Start of Given information
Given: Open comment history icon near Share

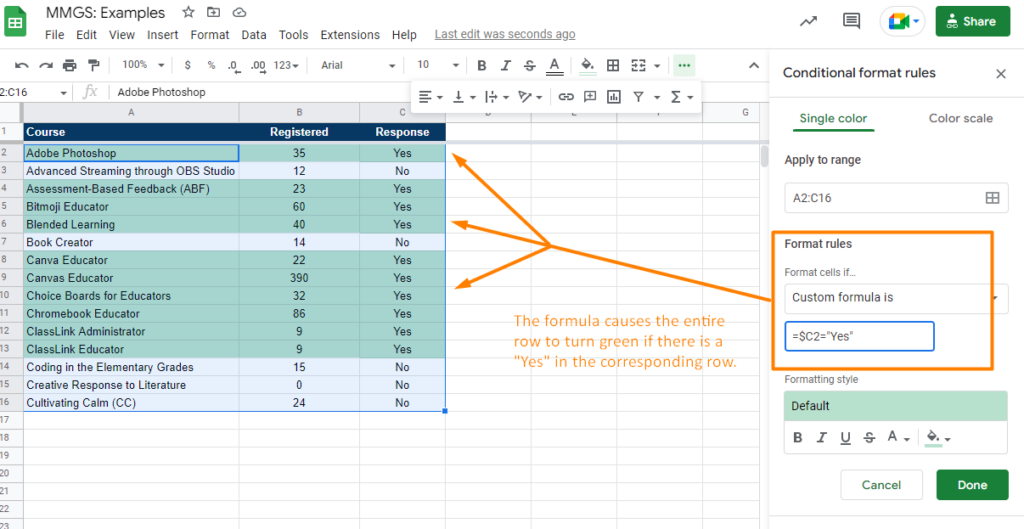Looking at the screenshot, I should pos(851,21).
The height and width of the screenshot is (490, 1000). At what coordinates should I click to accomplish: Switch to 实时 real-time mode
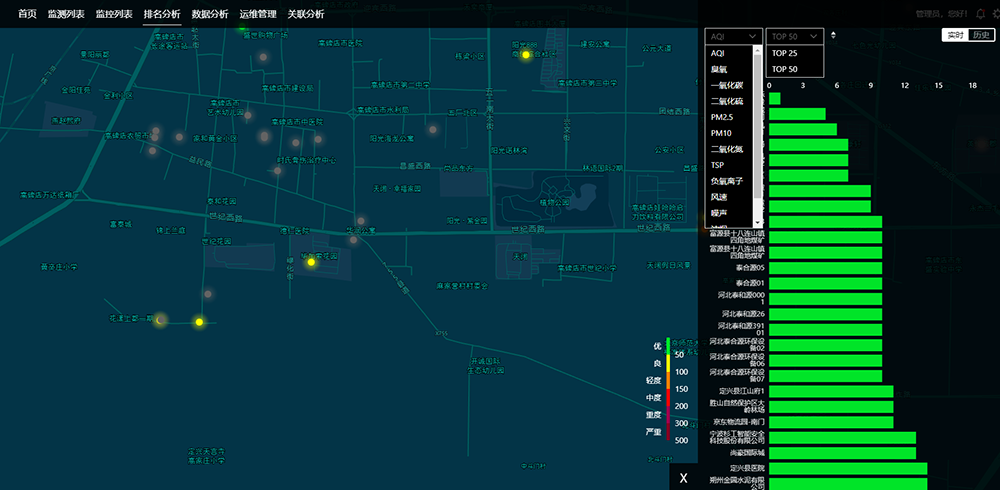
End of Given information
Start of Given information
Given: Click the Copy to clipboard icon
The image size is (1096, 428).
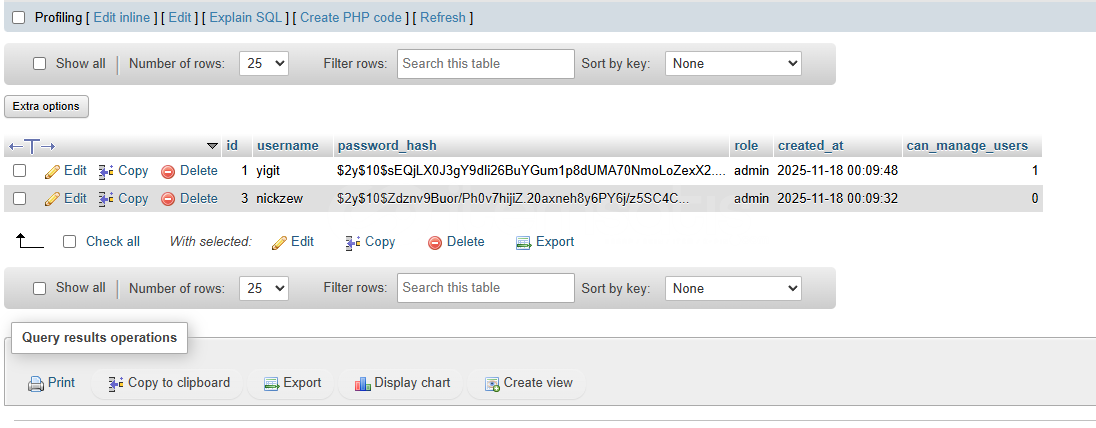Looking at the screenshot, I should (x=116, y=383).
End of Given information
• _Work instructions_
Reproduce the data above exactly, but only from the line containing "Given: Open comment history icon near Share" through the line containing "The height and". Omit all pictures.

• _Solution to the exercise_
Given: Open comment history icon near Share

Looking at the screenshot, I should pos(851,21).
The height and width of the screenshot is (490, 1000). At what coordinates should I click to accomplish: Switch to 实时 real-time mode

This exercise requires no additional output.